The villains, too, are cut from a similar cloth. Both are adored by the public and, at least initially, by the books' heroes. When M asks if he's heard of Sir Hugo, Bond replies that 'you can't open a paper without reading something about him'. The man's a national hero, Bond adds, and continues to give a gushing account of Drax before pausing, 'almost carried away by the story of this extraordinary man.'
Hannay's rather smitten with his man as well, and has the same thought as Bond. 'You couldn't open a paper without seeing something about Dominick Medina', he tells us. Hannay's friend, Dr Greenslade considers Medina a great man, and judging by the papers, the whole world thinks so too.
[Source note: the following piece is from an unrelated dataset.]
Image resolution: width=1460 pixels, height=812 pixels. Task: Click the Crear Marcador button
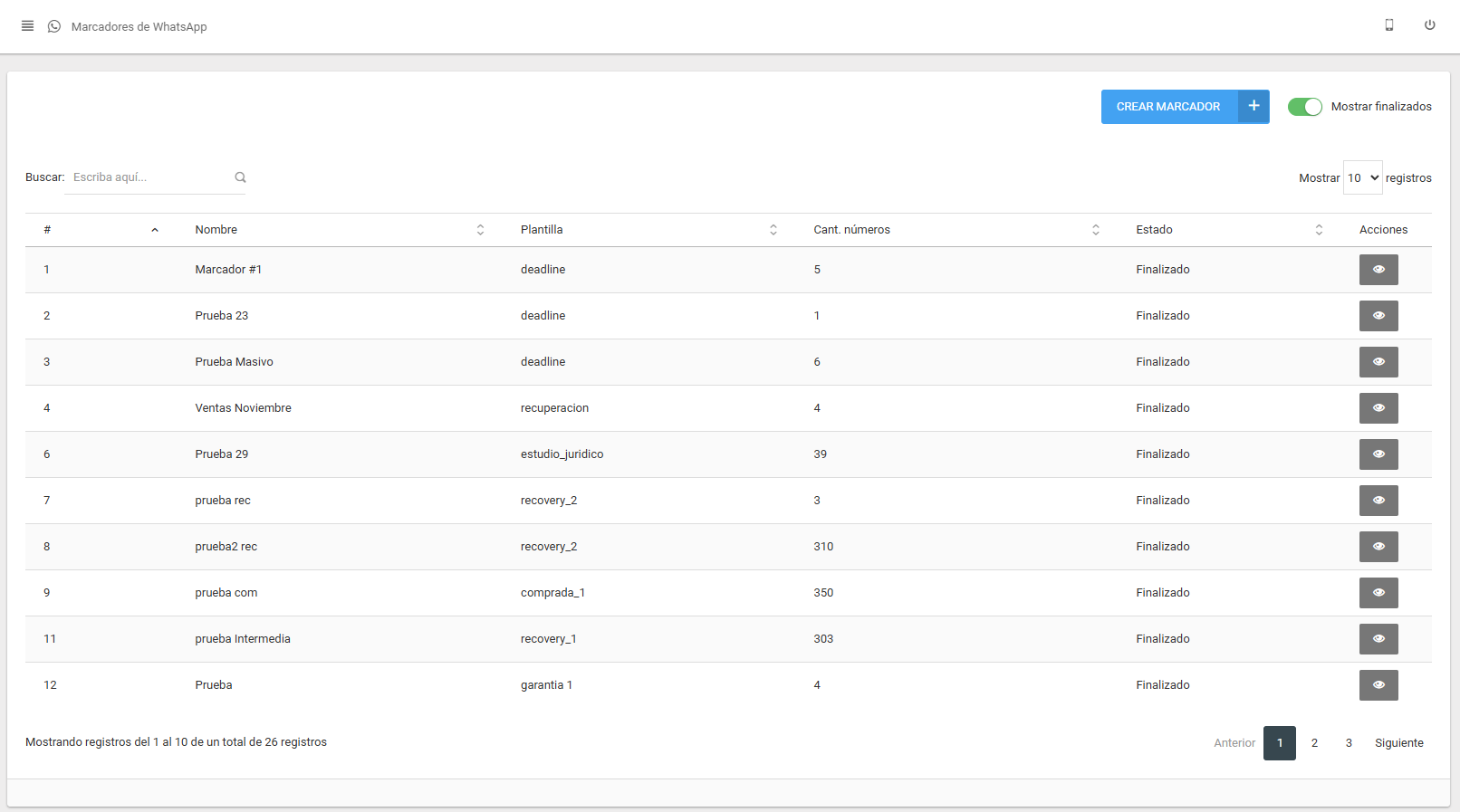[1168, 107]
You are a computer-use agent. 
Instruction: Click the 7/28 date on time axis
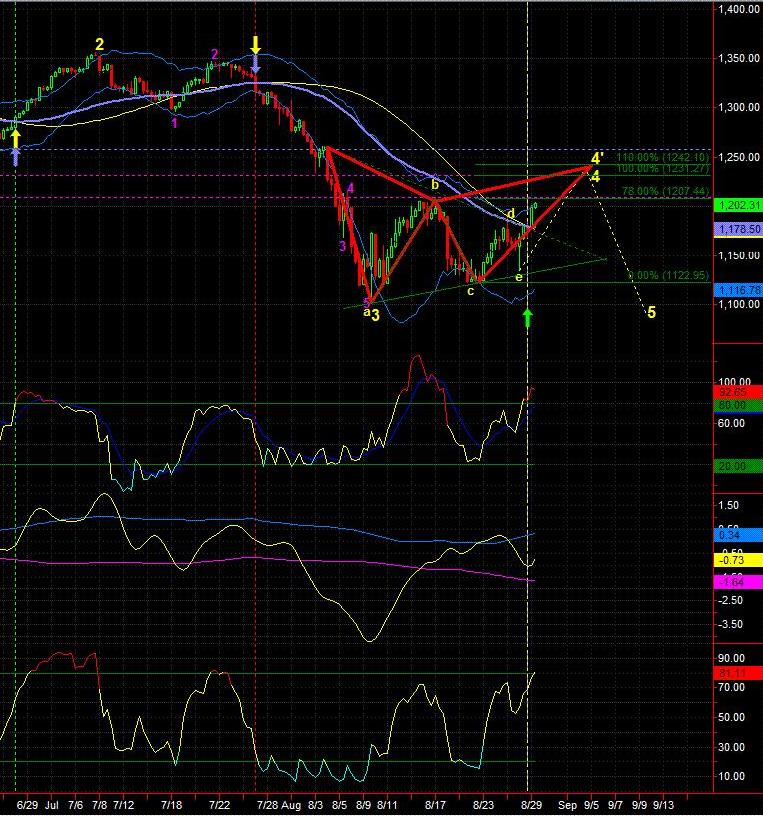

When Hannay meets Medina, he remarks on the attractiveness of the man, his easy-going personality, and admits to being fascinated by him and under his spell.
Hannay tells his best friend and co-adventurer, Sandy Arbuthnot, that Medina is 'the only fellow I ever heard of who was adored by women and liked by men', a line that has a curious echo in the phrase applied to Bond by Raymond Mortimer: 'James Bond is what every man would like to be, and what every woman would like between her sheets.'
Neither Bond nor Hannay are quick to suspect Drax and Medina of villainous intent, and in a way the idea that a powerful, seemingly altruistic, and charming man is beyond suspicion has endured in fiction, finding expression, for example, in the Bond films. In the film of Moonraker, when Bond takes M and the Minister of Defence to Drax's secret laboratory, the Minister is sceptical. 'I hope you know what you're doing, Bond', he says, 'I've played bridge with Drax.' And similarly, in A View To A Kill (1985) when Bond wonders if Zorin himself was responsible for an infiltration of Zorin Industries by the KGB, the Minister of Defence splutters, 'Max Zorin? Impossible. He's a leading French industrialist... with influential friends in the government.'
Drax can't compete with Medina for looks. Drax has facial scars from the war, and has protruding front teeth or a diastema that he attempts to hide by growing a luxurious moustache. But Medina isn't perfect either. Hannay notes that Medina's head 'was really round, the roundest head' he had ever seen. He continues that Medina was 'conscious of it and didn't like it, so took some pains to conceal it' with his hair. Oddly enough, the very round head would be a villainous trait in a Bond novel. In Live and Let Die, Mr Big is described as having 'a great football of a head, twice the normal size and very nearly round.'
One final shared trait worth mentioning is that both Drax and Medina are somehow 'other' by virtue of their foreignness or perceived foreignness, which to some extent explains their villainy. Drax is of course revealed to be German. Dominick Medina is English, but his name raises a question in Hannay's mind. 'I suppose he's some sort of Dago', he says to Greenslade. On meeting Medina, Hannay remarks that his face 'was very English, and yet not quite English.'
I wouldn't go as far as to say that Ian Fleming was influenced by The Three Hostages directly, but given their common traits or memes, Buchan's novel and Moonraker certainly inhabit the same cultural environment. Famously, one critic referred to Fleming as 'supersonic John Buchan'. In the case of Moonraker, I'm rather inclined to agree.